On this trip to Hollywood, his schedule includes photographing Steven Spielberg for a New Yorker series on Hollywood players and breakfasting in Santa Barbara with former high-fashion model Suzi Parker--their first reunion in 20 years.

"I'm going to trust certain people to say 'You've lost it,' " says Avedon, who turns 71 this year. "You know, I'm not going to be photographing a tree out of the window, like (Edward) Steichen. At the moment I feel in full command. I'm still, as always, concerned with what to do next and not repeating myself."

He hints that he may even be tiring of the empty white backgrounds that have been a signature of many of his portraits and of such major projects as "In the American West," his stark series of portraits of drifters, coal miners, waitresses, migrant workers, truckers, adolescents and others across the rural Western states.

"I could stop right now, in terms of the work that expresses myself," he says. "And I have a body of work that's fine. But I love the idea that maybe I could find a last stage that may go on for 10 years, in which I would develop something completely new to me, challenging to me."

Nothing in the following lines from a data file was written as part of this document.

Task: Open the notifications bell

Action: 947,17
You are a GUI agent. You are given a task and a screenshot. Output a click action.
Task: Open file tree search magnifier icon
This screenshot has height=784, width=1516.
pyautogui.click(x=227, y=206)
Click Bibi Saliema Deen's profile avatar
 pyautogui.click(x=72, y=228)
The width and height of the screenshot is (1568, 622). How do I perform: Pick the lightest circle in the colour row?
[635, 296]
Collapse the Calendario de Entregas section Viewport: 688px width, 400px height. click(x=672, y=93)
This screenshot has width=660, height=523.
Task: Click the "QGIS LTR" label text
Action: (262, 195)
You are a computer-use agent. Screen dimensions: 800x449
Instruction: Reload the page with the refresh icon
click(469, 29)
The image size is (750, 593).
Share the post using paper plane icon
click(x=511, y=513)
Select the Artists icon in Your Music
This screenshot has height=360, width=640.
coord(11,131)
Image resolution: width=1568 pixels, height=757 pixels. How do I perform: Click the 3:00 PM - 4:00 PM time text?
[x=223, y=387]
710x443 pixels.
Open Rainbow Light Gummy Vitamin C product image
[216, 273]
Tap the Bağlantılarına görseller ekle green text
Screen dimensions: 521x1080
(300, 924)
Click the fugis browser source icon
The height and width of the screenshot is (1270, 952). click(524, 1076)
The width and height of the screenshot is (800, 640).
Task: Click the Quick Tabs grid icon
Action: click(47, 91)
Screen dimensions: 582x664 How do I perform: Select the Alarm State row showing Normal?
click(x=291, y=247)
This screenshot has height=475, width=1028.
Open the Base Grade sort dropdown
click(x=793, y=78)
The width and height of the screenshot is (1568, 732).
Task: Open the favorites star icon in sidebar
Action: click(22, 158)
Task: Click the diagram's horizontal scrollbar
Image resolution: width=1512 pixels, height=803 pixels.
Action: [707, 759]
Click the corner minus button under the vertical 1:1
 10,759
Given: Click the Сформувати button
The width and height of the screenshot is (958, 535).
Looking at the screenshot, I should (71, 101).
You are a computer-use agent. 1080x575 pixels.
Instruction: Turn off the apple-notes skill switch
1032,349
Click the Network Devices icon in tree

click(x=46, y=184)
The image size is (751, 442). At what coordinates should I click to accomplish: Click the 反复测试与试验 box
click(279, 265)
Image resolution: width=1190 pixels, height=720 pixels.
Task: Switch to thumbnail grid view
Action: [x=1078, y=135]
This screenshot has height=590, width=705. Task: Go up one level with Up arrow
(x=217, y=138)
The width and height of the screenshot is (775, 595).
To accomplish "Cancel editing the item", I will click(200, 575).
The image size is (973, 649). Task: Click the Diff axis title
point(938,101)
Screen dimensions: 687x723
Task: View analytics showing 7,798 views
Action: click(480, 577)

One option is a raw, deeply subjective style of documentary photography that he practiced in his montages of the Academy Awards and the 1991 Volpi Ball in Venice, Italy, billed as the last great aristocratic ball. Avedon's photographs from that event were intense and claustrophobic, presenting an ancient subculture caught in a desperate fade.

"You really felt the sinking ship," Avedon says. "You just felt that this would never happen again."

Both "Evidence" and "An Autobiography" include a ghostly scene from Berlin's Brandenburg Gate, New Year's Eve 1989, when East and West Germany were welded back together in a celebration the photographer found frightening. Other photographs from that frantic six-hour shoot captured a night sky filled with rockets and pistol-fire, young men climbing walls and signposts and raising champagne bottles to their lips. Not a few celebrants are caught with expressions of horror, their faces grossly over-lit, as if caught in a searchlight.

"Kids were climbing the scaffolding to get up on the top of the bridge, and it fell--three people died," Avedon recalls. "They were throwing bottles and cherry bombs or something. Bottles were crashing down with the excitement of it, and it was really dangerous. And you can see that in some of these faces."